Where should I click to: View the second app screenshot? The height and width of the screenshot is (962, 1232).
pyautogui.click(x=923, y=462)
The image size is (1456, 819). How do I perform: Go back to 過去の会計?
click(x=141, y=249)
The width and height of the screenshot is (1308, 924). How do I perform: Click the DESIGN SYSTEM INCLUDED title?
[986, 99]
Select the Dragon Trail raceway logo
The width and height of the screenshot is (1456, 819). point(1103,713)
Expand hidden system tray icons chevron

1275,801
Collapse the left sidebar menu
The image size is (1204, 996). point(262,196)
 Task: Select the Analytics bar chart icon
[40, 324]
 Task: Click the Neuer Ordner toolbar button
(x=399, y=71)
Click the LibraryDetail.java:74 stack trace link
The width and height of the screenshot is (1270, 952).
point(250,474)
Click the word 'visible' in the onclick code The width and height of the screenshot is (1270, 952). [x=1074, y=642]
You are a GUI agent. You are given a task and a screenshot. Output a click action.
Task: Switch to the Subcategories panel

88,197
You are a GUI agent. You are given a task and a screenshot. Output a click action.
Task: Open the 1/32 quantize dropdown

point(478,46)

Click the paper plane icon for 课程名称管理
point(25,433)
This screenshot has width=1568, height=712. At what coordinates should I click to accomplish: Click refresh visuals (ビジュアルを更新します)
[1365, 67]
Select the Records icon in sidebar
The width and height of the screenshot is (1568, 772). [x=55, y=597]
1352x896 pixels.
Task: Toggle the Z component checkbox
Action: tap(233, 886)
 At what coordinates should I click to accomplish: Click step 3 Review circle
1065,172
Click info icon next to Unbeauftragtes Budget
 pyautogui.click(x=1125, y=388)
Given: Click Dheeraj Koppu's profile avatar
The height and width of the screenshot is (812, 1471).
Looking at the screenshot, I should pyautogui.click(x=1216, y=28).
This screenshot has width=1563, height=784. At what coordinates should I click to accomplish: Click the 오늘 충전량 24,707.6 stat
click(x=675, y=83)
==========
**WORK INSTRUCTIONS:**
Please transcribe the lines from the one containing "Given: Click Dheeraj Koppu's profile avatar" through the last line of the records. Include both ends and nothing else.

**RESPONSE FOR THIS EXERCISE:**
Given: Click Dheeraj Koppu's profile avatar
The height and width of the screenshot is (812, 1471).
Looking at the screenshot, I should pyautogui.click(x=1216, y=28).
This screenshot has width=1563, height=784. At what coordinates should I click to accomplish: Click the 오늘 충전량 24,707.6 stat
click(x=675, y=83)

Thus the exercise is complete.